## DATA IN THIS EXERCISE
=== Begin Enclosure ===

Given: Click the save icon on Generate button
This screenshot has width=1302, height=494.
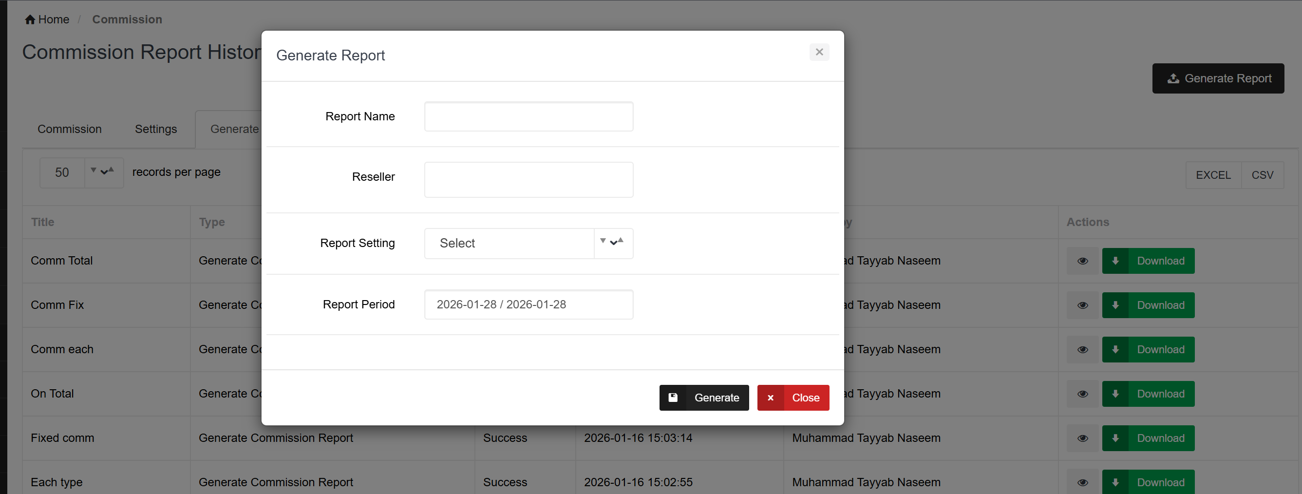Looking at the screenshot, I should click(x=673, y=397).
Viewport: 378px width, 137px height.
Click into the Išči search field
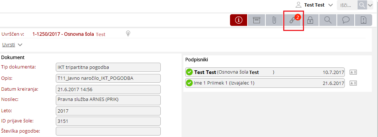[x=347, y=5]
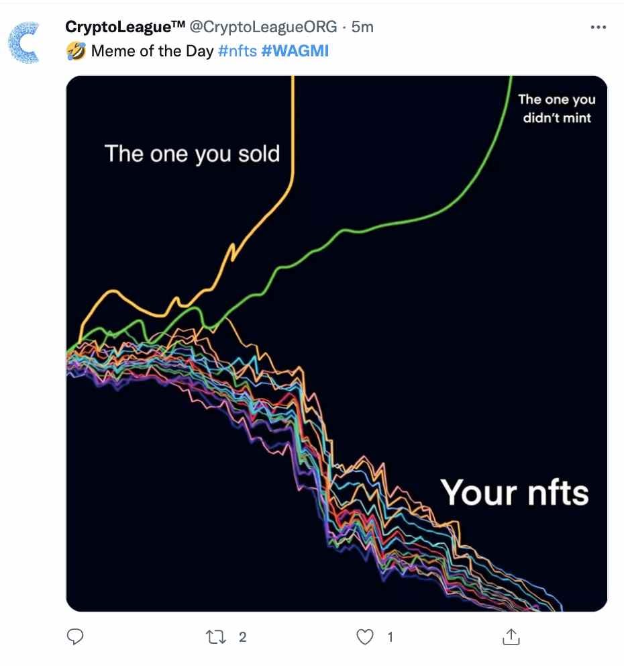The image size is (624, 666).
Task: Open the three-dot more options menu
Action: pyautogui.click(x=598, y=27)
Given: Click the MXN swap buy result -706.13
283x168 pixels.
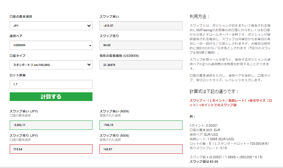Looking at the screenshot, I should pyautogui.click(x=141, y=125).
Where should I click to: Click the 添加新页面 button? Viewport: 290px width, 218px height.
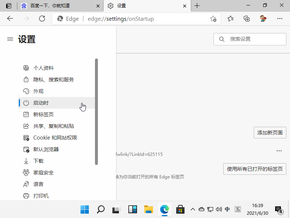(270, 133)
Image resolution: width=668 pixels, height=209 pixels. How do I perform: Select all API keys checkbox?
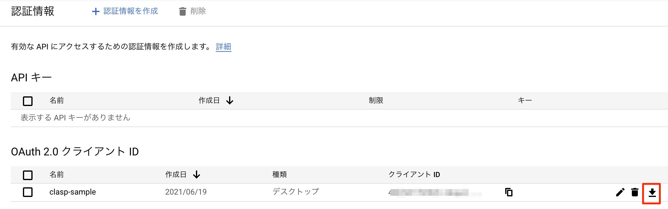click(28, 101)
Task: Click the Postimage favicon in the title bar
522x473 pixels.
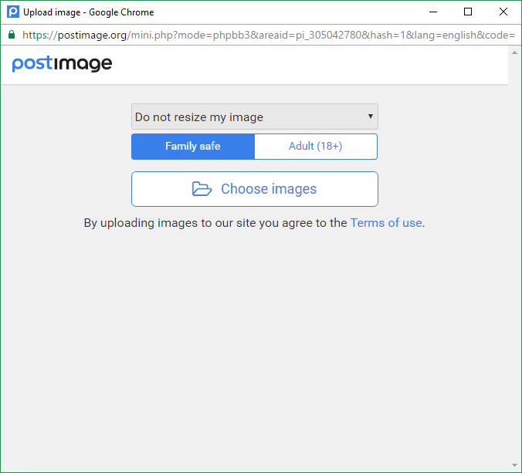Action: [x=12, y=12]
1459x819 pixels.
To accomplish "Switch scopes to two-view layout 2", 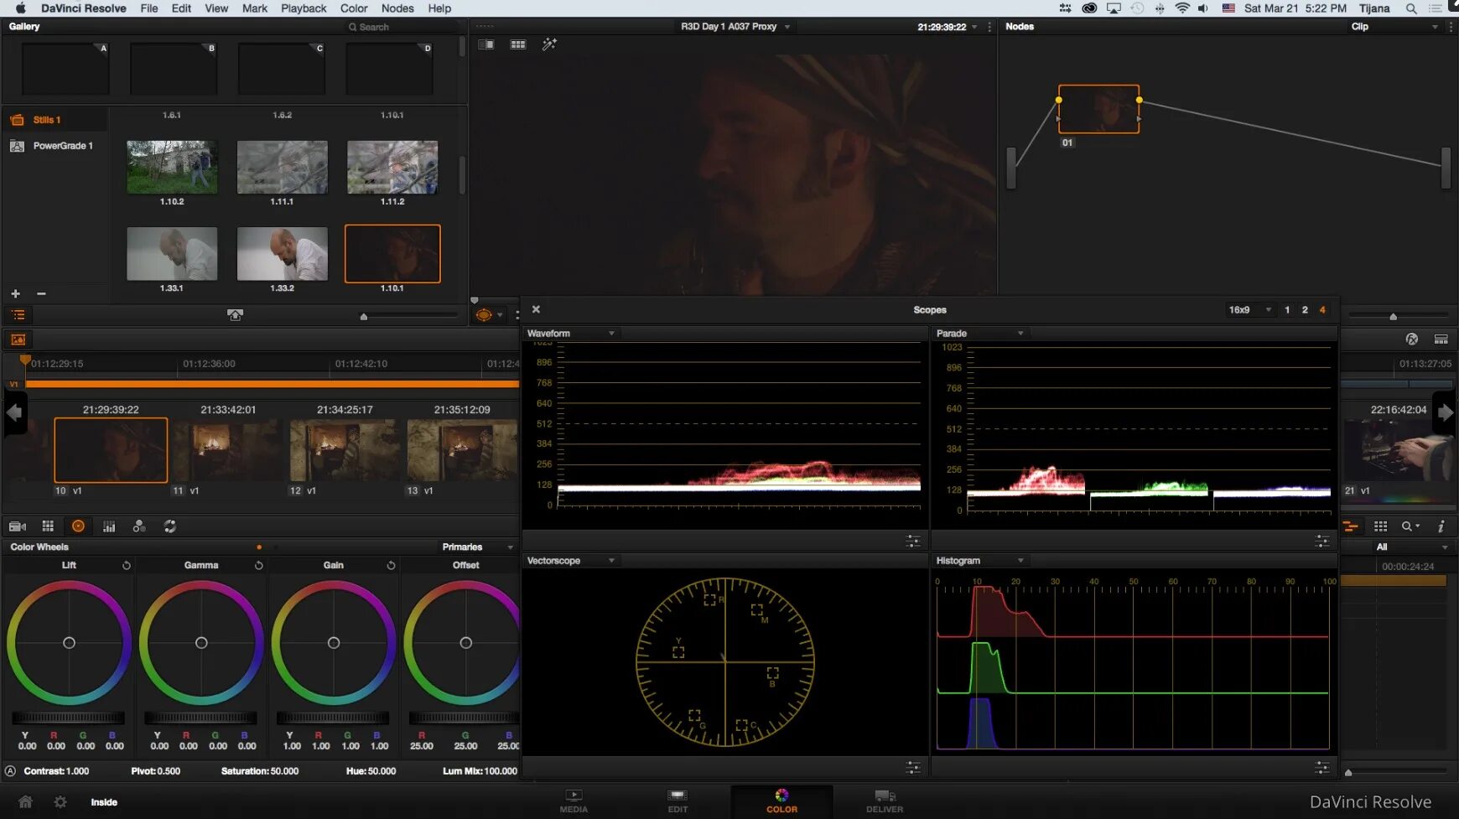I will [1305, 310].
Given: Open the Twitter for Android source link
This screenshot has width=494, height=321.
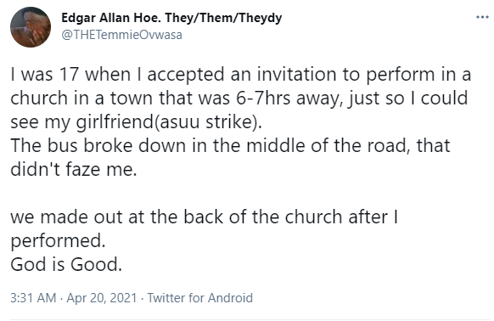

=== End Enclosure ===

## WORK TO BE COMPLETED
The lines above from the line with "Viewport: 378px width, 137px height." through the line with "Task: Click the" are to be given again word for word, with no pictures among them.

## FINAL ANSWER
Viewport: 378px width, 137px height.
Click into the Išči search field
[x=347, y=5]
The image size is (624, 666).
Task: Open the three-dot more options menu
Action: pyautogui.click(x=598, y=27)
Given: Click the MXN swap buy result -706.13
283x168 pixels.
Looking at the screenshot, I should pyautogui.click(x=141, y=125).
Where should I click to: Click the 添加新页面 button? Viewport: 290px width, 218px height.
(270, 133)
Image resolution: width=668 pixels, height=209 pixels. How do I perform: Select all API keys checkbox?
click(28, 101)
Task: Click the Postimage favicon in the title bar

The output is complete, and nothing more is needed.